* Instructions for the task *
Every line that contains the word "price" should be copied from the records below.

* Information provided *
::::::

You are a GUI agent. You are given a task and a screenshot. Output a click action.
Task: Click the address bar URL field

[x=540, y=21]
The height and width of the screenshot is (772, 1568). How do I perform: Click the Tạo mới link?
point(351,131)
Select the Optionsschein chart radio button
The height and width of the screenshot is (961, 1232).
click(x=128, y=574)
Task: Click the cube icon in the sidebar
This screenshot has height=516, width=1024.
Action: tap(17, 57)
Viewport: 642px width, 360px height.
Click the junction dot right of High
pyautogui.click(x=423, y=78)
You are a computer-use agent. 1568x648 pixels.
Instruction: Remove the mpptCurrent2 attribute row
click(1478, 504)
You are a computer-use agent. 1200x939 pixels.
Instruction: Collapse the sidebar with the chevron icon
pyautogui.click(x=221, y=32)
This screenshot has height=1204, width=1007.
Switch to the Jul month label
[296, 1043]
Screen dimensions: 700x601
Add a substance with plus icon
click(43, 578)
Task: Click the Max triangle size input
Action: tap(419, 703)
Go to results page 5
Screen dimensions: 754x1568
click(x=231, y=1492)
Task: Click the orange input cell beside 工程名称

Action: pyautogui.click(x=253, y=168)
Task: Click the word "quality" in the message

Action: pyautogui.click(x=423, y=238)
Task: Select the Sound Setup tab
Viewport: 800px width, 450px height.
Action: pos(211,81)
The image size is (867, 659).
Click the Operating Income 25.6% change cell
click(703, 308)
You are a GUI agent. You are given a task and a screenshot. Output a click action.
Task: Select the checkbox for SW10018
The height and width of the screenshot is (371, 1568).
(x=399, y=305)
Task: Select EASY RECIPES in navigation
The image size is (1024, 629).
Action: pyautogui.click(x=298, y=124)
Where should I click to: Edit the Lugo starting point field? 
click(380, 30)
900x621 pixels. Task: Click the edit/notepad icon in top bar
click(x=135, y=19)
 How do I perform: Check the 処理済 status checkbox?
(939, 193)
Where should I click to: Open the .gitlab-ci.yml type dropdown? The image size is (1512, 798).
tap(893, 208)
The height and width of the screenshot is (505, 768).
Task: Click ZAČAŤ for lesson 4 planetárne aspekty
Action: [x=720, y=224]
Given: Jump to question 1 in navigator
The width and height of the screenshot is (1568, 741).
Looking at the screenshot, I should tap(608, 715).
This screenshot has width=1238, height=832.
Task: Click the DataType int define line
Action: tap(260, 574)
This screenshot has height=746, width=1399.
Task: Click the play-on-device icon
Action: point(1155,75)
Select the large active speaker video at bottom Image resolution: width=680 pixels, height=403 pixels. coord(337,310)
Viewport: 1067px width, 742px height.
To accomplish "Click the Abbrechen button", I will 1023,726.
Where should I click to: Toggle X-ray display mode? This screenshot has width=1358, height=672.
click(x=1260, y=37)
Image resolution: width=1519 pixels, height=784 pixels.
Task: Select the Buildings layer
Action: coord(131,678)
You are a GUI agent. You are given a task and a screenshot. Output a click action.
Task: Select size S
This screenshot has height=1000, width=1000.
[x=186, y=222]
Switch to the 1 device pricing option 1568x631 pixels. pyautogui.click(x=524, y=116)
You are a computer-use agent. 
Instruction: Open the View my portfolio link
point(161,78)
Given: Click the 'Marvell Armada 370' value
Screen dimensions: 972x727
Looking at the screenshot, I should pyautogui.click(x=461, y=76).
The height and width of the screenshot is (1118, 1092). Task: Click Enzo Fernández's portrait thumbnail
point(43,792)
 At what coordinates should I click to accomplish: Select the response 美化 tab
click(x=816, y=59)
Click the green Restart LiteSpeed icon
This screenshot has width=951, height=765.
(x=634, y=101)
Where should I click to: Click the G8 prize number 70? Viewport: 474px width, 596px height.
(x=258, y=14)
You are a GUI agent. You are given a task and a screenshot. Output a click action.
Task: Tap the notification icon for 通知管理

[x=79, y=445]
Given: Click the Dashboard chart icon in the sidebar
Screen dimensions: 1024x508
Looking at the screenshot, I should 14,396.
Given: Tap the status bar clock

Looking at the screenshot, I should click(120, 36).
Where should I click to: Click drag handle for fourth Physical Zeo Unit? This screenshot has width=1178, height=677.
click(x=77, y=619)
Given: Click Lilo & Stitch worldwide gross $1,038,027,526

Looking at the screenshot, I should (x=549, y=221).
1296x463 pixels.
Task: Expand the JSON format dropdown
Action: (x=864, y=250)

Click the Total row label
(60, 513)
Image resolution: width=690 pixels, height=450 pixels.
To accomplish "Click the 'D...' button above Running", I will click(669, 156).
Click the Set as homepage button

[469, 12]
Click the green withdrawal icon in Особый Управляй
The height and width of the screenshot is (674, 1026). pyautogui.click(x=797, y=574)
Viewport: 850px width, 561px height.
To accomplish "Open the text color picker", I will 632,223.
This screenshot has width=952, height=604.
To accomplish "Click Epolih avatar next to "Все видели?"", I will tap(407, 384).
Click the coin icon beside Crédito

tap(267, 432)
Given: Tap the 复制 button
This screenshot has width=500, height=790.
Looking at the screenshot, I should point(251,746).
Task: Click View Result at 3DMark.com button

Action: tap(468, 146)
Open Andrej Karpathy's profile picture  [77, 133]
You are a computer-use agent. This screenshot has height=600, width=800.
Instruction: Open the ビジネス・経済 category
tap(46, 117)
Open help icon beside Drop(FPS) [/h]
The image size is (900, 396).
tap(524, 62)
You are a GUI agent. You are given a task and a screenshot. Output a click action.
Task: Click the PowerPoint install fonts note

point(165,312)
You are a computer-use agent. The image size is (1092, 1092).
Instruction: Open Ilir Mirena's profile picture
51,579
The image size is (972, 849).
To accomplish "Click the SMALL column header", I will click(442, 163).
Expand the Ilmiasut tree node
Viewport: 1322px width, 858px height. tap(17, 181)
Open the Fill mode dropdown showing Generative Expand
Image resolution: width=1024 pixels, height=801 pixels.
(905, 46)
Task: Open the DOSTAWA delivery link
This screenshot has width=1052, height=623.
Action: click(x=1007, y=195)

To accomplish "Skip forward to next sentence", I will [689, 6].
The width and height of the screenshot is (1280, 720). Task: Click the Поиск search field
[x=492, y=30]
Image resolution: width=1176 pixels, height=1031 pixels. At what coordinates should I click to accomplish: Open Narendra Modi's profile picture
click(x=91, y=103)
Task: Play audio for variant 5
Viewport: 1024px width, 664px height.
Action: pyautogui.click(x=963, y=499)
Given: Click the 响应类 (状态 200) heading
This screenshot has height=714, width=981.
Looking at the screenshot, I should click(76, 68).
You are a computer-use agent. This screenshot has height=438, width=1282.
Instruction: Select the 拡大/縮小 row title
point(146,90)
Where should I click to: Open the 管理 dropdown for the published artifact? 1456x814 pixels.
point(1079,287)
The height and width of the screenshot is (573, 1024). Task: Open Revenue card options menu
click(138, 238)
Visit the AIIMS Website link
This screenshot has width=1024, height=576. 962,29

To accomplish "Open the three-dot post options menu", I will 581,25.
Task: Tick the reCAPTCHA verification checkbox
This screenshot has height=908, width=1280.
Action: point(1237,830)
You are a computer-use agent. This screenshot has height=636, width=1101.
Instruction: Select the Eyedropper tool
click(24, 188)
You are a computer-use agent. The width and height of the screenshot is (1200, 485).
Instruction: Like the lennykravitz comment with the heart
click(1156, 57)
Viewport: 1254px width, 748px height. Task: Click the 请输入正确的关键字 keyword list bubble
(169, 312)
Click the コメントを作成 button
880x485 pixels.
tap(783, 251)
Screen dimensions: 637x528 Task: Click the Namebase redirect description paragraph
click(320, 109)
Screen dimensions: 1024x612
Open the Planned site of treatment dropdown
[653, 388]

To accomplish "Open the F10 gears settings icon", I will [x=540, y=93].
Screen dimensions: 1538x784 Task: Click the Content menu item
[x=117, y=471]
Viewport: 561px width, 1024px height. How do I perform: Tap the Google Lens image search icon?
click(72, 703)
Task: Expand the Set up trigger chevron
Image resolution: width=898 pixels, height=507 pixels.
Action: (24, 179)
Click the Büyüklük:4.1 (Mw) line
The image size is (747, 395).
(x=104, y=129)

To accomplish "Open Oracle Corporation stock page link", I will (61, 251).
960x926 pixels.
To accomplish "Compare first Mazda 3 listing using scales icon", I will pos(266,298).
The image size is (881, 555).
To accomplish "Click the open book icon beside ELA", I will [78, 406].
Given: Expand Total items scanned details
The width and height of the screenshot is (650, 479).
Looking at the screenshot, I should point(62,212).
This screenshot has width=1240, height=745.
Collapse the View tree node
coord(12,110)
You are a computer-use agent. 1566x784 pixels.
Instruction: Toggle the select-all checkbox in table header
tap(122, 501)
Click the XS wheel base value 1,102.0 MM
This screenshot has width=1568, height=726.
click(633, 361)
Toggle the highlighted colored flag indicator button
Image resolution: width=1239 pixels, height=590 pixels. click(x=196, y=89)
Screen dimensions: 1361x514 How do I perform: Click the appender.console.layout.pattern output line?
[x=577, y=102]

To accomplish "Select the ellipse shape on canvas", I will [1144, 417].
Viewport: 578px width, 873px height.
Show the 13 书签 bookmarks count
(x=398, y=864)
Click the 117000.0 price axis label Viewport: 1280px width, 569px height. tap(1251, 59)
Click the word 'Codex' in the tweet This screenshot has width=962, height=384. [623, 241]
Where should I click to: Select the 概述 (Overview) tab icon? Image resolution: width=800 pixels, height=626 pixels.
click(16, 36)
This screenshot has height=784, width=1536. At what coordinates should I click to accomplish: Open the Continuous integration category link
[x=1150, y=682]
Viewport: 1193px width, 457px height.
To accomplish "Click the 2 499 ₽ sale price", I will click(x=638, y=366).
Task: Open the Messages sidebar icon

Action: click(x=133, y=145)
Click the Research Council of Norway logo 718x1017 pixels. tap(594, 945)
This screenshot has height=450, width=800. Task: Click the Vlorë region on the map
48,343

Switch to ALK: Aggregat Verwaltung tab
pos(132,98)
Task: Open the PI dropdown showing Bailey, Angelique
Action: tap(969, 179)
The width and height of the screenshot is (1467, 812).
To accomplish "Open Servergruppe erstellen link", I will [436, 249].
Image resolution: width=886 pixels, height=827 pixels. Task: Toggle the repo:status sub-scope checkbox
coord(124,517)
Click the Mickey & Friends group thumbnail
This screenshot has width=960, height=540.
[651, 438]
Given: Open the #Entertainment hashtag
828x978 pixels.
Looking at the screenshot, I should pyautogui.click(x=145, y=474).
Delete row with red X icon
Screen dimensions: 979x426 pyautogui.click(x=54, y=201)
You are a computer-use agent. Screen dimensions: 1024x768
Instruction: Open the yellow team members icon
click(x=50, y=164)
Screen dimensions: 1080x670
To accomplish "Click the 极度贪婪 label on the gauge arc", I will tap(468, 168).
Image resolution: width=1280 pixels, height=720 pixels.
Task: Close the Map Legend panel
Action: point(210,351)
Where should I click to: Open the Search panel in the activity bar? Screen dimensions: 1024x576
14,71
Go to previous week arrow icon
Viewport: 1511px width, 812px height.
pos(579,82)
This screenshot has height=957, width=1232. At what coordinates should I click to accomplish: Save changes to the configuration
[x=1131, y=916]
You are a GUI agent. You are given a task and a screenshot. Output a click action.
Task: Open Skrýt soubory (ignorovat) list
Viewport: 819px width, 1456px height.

::::::

* Solution to the exercise *
Click the 117000.0 price axis label Viewport: 1280px width, 569px height. tap(1251, 59)
To accomplish "Click the 2 499 ₽ sale price", I will click(x=638, y=366).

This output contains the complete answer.